Scenario SQL result limited to 10
Hello Community,
Small question: If I try to run some SQL code inside a scenario
SELECT Order_id, COUNT(1) FROM mySQL GROUP BY Order_id ORDER BY Order_id
the number of result seems always to be limited to 10 (as can be seen in the attached log, lines 16 ).
It seems that instead of the code above the following code seems to be executed
Initialize statement for 'select top(10) Order_id, COUNT(1) FROM MySQL GROUP BY Order_id ORDER BY Order_id' (maxRows=10)
What do I need to change in order to get the correct results (17 distinct values).
Thanks in advance
Marc Robert
Best Answer
-
Hello,
The SQL step of a scenario was made to retrieve data so they can be used to determine next scenario steps.
It is not intended to retrieve and log a full dataset.
If you want to extract a subpart of your table from a query, you can create a new SQL dataset from a query or you can use an SQL query recipe.
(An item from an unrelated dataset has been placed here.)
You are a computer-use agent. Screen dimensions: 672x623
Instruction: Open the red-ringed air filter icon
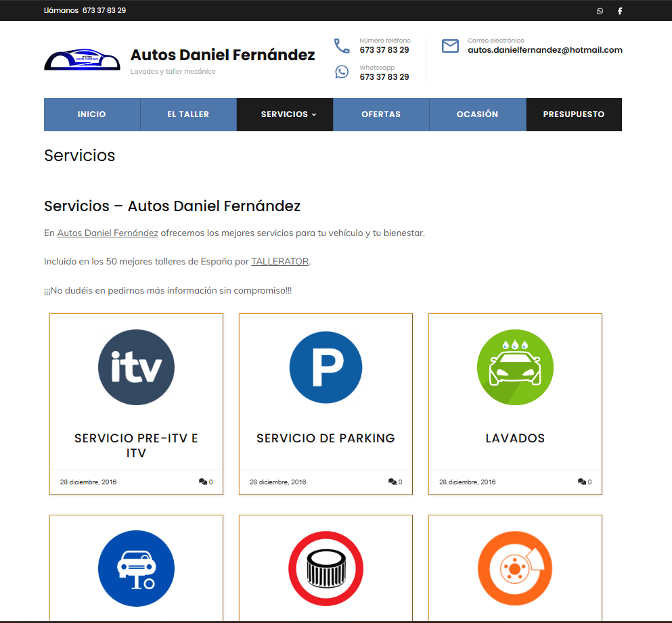click(x=326, y=569)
You can also create an SQL notebook if you just want to explore your database.Hope this helps!
Answers
-
MRvLuijpen Partner, L2 Admin, L2 Designer, Dataiku DSS Core Designer, Dataiku DSS & SQL, Dataiku DSS ML Practitioner, Dataiku DSS Core Concepts, Neuron 2020, Neuron, Dataiku DSS Adv Designer, Registered, Dataiku DSS Developer, Neuron 2021, Neuron 2022, Frontrunner 2022 Finalist, Frontrunner 2022 Winner, Frontrunner 2022 Participant, Neuron 2023 Posts: 107 Neuron
Hello Pierre,
Thank you for your quick responds.
-
MRvLuijpen Partner, L2 Admin, L2 Designer, Dataiku DSS Core Designer, Dataiku DSS & SQL, Dataiku DSS ML Practitioner, Dataiku DSS Core Concepts, Neuron 2020, Neuron, Dataiku DSS Adv Designer, Registered, Dataiku DSS Developer, Neuron 2021, Neuron 2022, Frontrunner 2022 Finalist, Frontrunner 2022 Winner, Frontrunner 2022 Participant, Neuron 2023 Posts: 107 Neuron
Hello Community.
Is it possible to run a SQL/Python notebook from inside a scenario (and thus not having the limitation of 10 records?)
Thanks in advance
-
Marlan Neuron 2020, Neuron, Registered, Dataiku Frontrunner Awards 2021 Finalist, Neuron 2021, Neuron 2022, Dataiku Frontrunner Awards 2021 Participant, Neuron 2023 Posts: 319 Neuron
Hello @MRvLuijpen
,Yes, you can execute a SQL statement from Python within an Execute Python step in a Scenario. Check out the deck here for examples of interacting with SQL through Python: https://community.dataiku.com/t5/Online-Events/Using-the-Dataiku-DSS-Python-API-for-Interfacing-with-SQL/ba-p/7797
You should be able to use most of methods described in a Scenario.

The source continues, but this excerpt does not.